Dr. Worede’s vision was not confined to the laboratories or gene banks; it extended to the fields and the farmers who were the true custodians of genetic diversity. His collaboration with farmers, agricultural extension agents and breeders created a symphony of understanding, mutual respect, and preservation of genetic heritage. In his own words, “A gene bank that is described as doing conservation, but which does not incorporate collaboration with farmers, is only doing preservation, not conservation. We believe in conservation through use, in keeping diversity alive as you use it, without compromising the diversity already built up over centuries by farmers. Conservation is about keeping diversity in a dynamic state”

In 1989, Dr. Worede was honored with the Right Livelihood Award – the “Alternative Nobel Prize,” a fitting recognition for a life devoted to preserving our planet’s genetic treasures. He also received the Outstanding International Contribution Award in 2008 from the National Green Award Foundation, headed by the Ethiopian president.

Beyond awards and accolades, Dr. Worede’s life and work symbolized a moral compass for our movement. He embodied the philosophy that genetic diversity is not just a scientific endeavor but a shared heritage, a common responsibility, and a crucial element for the future food security of the world.

Dr. Million Belay, General Coordinator of AFSA, said, “Dr. Melaku Worede is a beacon of wisdom and vision in the field of plant genetics. His pioneering work in recognizing on-farm diversity has not only reshaped global perceptions but has also emphasized the urgency to both conserve and enhance biodiversity. Always placing the farmer at the heart of his endeavors, Dr.

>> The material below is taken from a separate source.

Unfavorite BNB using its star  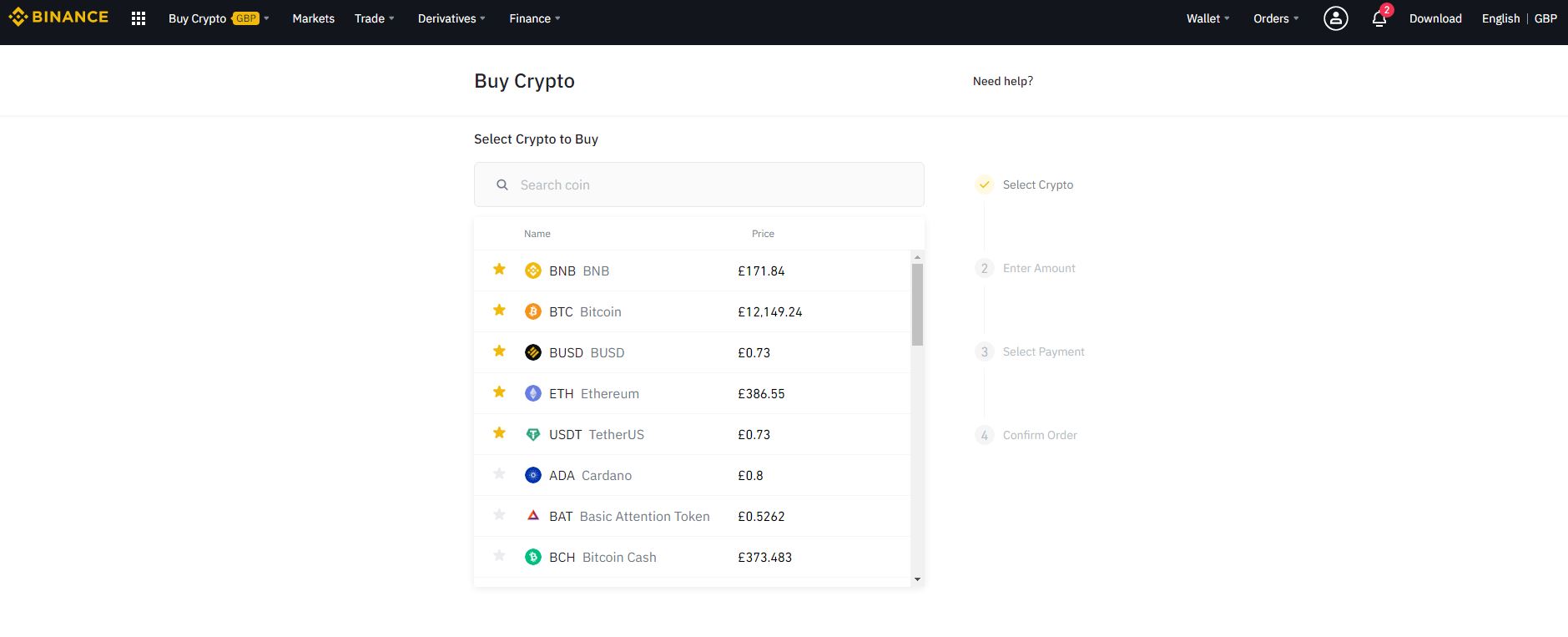click(x=499, y=269)
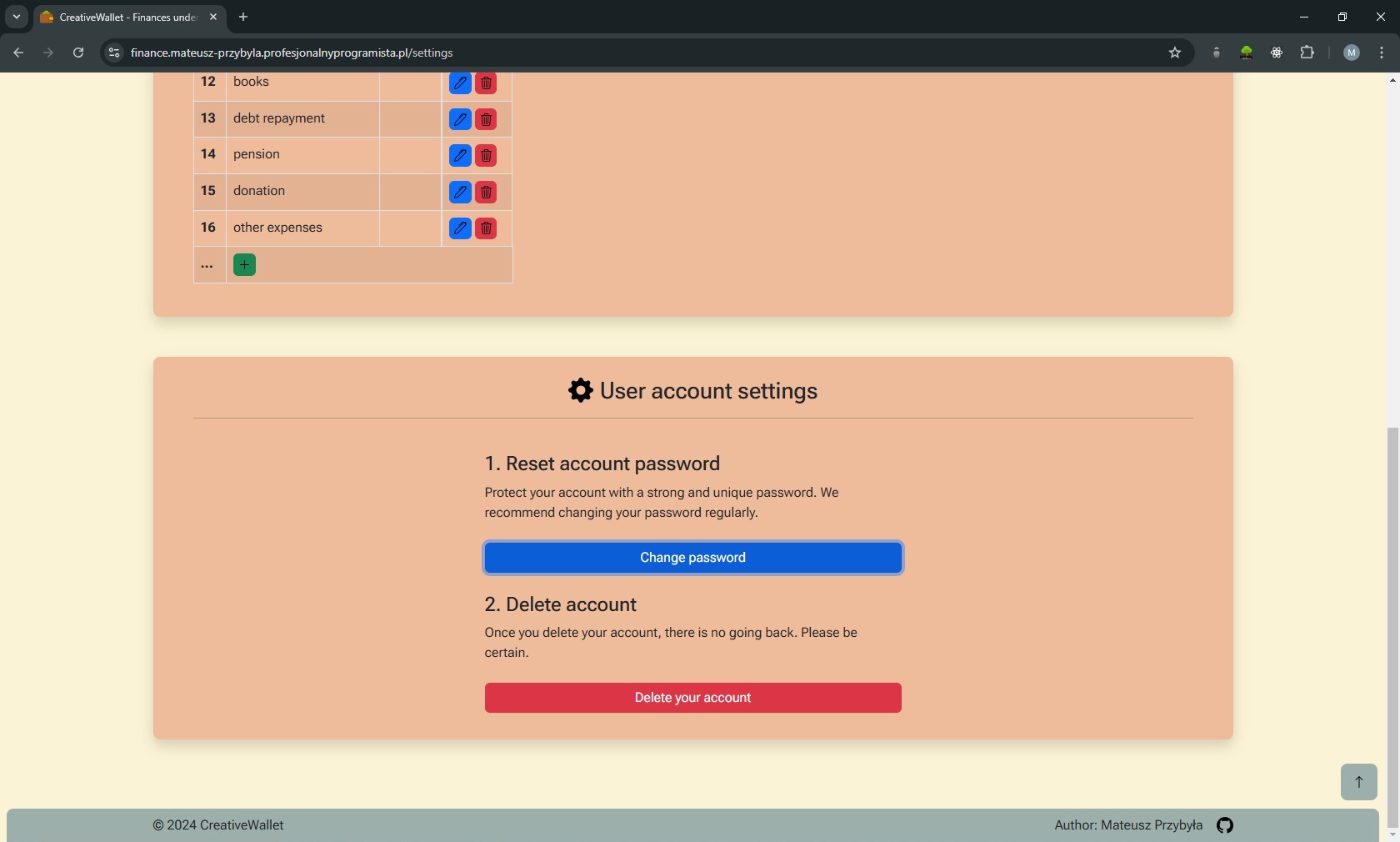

Melaku stands out as a scientist of integrity, vision, and profound knowledge. His humility, coupled with his commitment to the essence of agriculture, has inspired generations after him. I, along with many others, admire him for his unwavering dedication to putting the farmer first and for his transformative contributions to our understanding of plant genetic resource conservation.”

As we pay homage to this great man, we want to express our deepest condolences to his family, friends, colleagues, and all the people whose lives were touched and inspired by his work. His unwavering dedication to science, conservation, farmers’ rights, and humanity at large is an example for us all, a path that we, at AFSA, are committed to continue.

We pledge to honor Dr. Worede’s legacy by working tirelessly to protect the rich biodiversity of Africa, by respecting and recognizing the invaluable role of farmers in conservation, and by fostering collaboration between scientists, governments, and communities. We are inspired by his words, “Africa and the Third World are not mere basket cases, but the world’s bread basket, harboring a vital cornerstone to global agricultural development through the conservation of genetic resources. The wisdom of farmers, who have built the world’s genetic resource base, is more than raw material; it’s an intellectual contribution that must not be ignored. We must recognize Farmers Rights and the Informal Innovation System as the profound expression of humanity’s collective agricultural heritage.”

The world has lost a giant, but his ideas, his vision, and his extraordinary work will continue to resonate. May his wisdom continue to guide us, and may his soul rest in eternal peace.